YOUR OBJECTIVE: The lines to repeat are those below from the one containing "[button] (391, 1951)" down to the one containing "Pregnancy & Newborn Bundle (183, 2314)", both included; reproduce them exactly and nothing else.
─── THE DATA ───
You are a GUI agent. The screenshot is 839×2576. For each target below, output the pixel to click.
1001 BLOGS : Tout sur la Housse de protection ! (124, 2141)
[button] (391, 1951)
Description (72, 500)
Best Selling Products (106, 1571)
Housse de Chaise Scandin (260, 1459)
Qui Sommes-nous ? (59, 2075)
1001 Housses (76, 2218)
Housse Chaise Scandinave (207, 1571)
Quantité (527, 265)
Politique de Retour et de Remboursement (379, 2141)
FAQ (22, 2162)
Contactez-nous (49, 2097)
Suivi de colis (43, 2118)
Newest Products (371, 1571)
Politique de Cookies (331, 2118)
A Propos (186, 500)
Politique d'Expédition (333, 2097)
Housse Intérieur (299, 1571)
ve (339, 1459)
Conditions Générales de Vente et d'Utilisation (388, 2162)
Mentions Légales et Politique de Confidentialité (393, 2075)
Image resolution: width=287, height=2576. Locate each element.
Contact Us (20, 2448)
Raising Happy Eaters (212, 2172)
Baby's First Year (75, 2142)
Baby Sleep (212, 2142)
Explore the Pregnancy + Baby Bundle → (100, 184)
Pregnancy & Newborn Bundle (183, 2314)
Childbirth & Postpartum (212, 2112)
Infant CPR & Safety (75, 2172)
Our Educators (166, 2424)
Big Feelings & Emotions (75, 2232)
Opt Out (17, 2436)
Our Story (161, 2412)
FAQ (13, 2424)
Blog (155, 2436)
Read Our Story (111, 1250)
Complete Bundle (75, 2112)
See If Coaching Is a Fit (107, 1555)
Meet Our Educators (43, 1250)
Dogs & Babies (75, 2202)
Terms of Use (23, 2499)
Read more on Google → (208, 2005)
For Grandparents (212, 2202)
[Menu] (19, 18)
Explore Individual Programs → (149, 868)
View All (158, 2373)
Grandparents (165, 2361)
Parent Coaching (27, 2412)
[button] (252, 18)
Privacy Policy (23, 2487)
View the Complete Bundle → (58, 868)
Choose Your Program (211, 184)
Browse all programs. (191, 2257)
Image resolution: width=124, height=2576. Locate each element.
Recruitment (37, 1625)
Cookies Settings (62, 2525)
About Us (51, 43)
───
COMPLETED TASK:
[button] (391, 1951)
Description (72, 500)
Best Selling Products (106, 1571)
Housse de Chaise Scandin (260, 1459)
Qui Sommes-nous ? (59, 2075)
1001 Housses (76, 2218)
Housse Chaise Scandinave (207, 1571)
Quantité (527, 265)
Politique de Retour et de Remboursement (379, 2141)
FAQ (22, 2162)
Contactez-nous (49, 2097)
Suivi de colis (43, 2118)
Newest Products (371, 1571)
Politique de Cookies (331, 2118)
A Propos (186, 500)
Politique d'Expédition (333, 2097)
Housse Intérieur (299, 1571)
ve (339, 1459)
Conditions Générales de Vente et d'Utilisation (388, 2162)
Mentions Légales et Politique de Confidentialité (393, 2075)
Image resolution: width=287, height=2576. Locate each element.
Contact Us (20, 2448)
Raising Happy Eaters (212, 2172)
Baby's First Year (75, 2142)
Baby Sleep (212, 2142)
Explore the Pregnancy + Baby Bundle → (100, 184)
Pregnancy & Newborn Bundle (183, 2314)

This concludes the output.